O projeto aprovado pela Câmara dos Deputados representa uma mudança para aposentados e pensionistas, ao estabelecer novas regras para descontos em benefícios do INSS.
A medida foi impulsionada por denúncias e investigações que evidenciaram prejuízos bilionários causados por cobranças indevidas em folha, especialmente por parte de associações e na contratação de empréstimos consignados sem autorização legítima, expostas pela operação Sem Desconto.
Agora, o foco está na proteção dos direitos dos beneficiários e no encerramento de práticas que afetam os benefícios do INSS há anos. Continue a leitura e confira os detalhes dessa mudança.
O objetivo principal do projeto aprovado é fortalecer a proteção dos beneficiários, proibindo que associações, ainda que com autorização expressa, realizem descontos diretamente nos pagamentos do INSS. Essa ação se fez necessária após operações como a coordenada pela Polícia Federal e pela Controladoria-Geral da União, que descobriram esquemas fraudulentos envolvendo entidades, além de evidenciar empréstimos consignados contratados de forma irregular ou com documentos falsos.
Durante anos, diversas associações passaram a descontar valores dos benefícios previdenciários de milhões de aposentados e pensionistas, muitas vezes prometendo serviços que não eram realmente prestados. Em alguns casos, os beneficiários sequer tinham conhecimento dessas cobranças, ou se deparavam com dificuldades para solicitar o cancelamento.

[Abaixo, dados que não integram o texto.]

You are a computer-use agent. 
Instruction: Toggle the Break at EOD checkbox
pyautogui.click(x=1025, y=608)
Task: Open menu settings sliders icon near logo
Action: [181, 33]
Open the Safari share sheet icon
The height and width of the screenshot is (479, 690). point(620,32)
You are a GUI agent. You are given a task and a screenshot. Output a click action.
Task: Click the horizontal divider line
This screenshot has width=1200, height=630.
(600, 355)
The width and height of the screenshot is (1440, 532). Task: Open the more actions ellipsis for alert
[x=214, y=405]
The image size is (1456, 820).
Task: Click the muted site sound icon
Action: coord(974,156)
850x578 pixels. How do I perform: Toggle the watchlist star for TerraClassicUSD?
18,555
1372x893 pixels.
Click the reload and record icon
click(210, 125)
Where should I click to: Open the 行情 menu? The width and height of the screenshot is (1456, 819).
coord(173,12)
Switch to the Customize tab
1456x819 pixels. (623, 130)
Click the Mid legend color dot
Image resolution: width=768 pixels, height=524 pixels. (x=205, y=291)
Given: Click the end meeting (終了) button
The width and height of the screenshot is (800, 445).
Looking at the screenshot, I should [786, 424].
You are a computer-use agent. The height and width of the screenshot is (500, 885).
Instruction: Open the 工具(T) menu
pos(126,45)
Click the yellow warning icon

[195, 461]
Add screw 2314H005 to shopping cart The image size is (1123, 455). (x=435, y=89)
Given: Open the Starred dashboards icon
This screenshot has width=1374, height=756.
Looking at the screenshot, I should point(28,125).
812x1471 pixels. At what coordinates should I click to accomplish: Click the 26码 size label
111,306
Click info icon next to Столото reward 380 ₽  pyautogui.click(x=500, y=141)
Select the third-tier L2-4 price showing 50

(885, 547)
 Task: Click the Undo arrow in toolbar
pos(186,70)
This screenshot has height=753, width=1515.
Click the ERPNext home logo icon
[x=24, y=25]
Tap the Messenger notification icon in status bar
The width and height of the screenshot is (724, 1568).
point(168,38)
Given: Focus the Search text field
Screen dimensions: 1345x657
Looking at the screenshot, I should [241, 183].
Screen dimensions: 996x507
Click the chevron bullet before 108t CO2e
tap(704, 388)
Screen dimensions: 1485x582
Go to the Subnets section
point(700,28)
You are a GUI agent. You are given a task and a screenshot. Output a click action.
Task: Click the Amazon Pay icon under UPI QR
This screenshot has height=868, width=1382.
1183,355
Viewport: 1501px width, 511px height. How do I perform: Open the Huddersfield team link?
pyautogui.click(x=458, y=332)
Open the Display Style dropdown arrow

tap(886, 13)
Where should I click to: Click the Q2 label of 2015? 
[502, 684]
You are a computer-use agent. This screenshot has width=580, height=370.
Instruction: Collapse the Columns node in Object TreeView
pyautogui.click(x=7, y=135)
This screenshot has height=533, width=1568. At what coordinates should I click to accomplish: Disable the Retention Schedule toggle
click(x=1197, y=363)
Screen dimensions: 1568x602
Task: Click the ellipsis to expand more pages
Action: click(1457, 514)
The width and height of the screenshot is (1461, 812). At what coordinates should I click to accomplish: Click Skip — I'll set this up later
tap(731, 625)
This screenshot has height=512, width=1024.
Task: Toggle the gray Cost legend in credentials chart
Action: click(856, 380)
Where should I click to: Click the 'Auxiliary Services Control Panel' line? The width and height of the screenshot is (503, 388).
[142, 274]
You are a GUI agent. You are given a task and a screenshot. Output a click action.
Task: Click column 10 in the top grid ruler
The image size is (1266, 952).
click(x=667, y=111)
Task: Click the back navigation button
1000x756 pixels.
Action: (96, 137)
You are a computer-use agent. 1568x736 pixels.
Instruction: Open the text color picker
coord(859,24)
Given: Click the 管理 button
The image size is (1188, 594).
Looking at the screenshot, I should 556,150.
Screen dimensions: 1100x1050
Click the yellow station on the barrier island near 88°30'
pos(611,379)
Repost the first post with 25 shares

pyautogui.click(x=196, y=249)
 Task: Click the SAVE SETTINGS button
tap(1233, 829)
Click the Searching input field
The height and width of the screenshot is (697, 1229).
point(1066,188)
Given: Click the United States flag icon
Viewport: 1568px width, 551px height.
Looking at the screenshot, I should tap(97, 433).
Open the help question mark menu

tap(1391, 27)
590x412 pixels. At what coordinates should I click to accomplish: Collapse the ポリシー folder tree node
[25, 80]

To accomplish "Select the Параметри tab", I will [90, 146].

Com a aprovação da proposta, descontos promovidos por associações ficam proibidos, independentemente da existência de autorização formal do próprio aposentado ou pensionista. Além disso, espera-se interromper cobranças abusivas, uma vez que todas as entidades, financeiras e associações deverão seguir disposições rigorosas para qualquer operação que envolva os rendimentos previdenciários.
Entre as principais mudanças, destaca-se a necessidade de autorização biométrica ou assinatura eletrônica qualificada para a contratação de empréstimos consignados.
Essa medida busca dificultar fraudes, já que muitos empréstimos eram confirmados com autorizações falsas ou sem o consentimento real do beneficiário. Dessa forma, a validação digital ou biométrica dará mais segurança ao processo e evitará riscos de contratação indevida.
Outro ponto é a obrigatoriedade de devolução dos valores descontados de maneira irregular em até 30 dias, devidamente corrigidos. Caso essa restituição não ocorra pela entidade responsável, o próprio INSS passa a ser obrigado a ressarcir a vítima, podendo posteriormente acionar as instituições envolvidas para recuperar os valores. O Fundo Garantidor de Créditos (FGC) também poderá ser acionado em situações mais graves.
O texto aprovado cria novos meios de responsabilização para combater as fraudes que envolviam descontos e empréstimos. A lei prevê ações, como o sequestro de bens de investigados e a extensão das punições não apenas ao patrimônio direto dos responsáveis, mas também a bens repassados a terceiros ou pertencentes a empresas que tenham relação direta com os fraudadores.
Além disso, a proposta incentiva a busca ativa de beneficiários que tenham sido lesados, fazendo a devolução automática dos valores indevidos. De acordo com estimativas oficiais, apenas em 2024, foram devolvidos mais de R$ 1 bilhão a vítimas de descontos ilegais.
Com o novo texto, a atribuição de definir o teto dos juros do consignado passa do Conselho Nacional de Previdência Social (CNPS) para o Conselho Monetário Nacional (CMN). Segundo o relator, deputado Danilo Forte, essa mudança busca oferecer mais estabilidade às regras e garantir que as taxas máximas sejam estabelecidas dentro de uma política macroeconômica ampla.
Se também for aprovado no Senado Federal e sancionado pela Presidência da República, o projeto impactará de forma direta milhões de brasileiros. Não haverá mais descontos automáticos promovidos por associações, e a contratação de empréstimos consignados ficará mais rigorosa e protegida por mecanismos de autenticação.
Além disso, o ressarcimento a quem sofreu descontos irregulares passa a ser obrigatório e mais rápido, fortalecendo a confiança dos cidadãos no sistema previdenciário.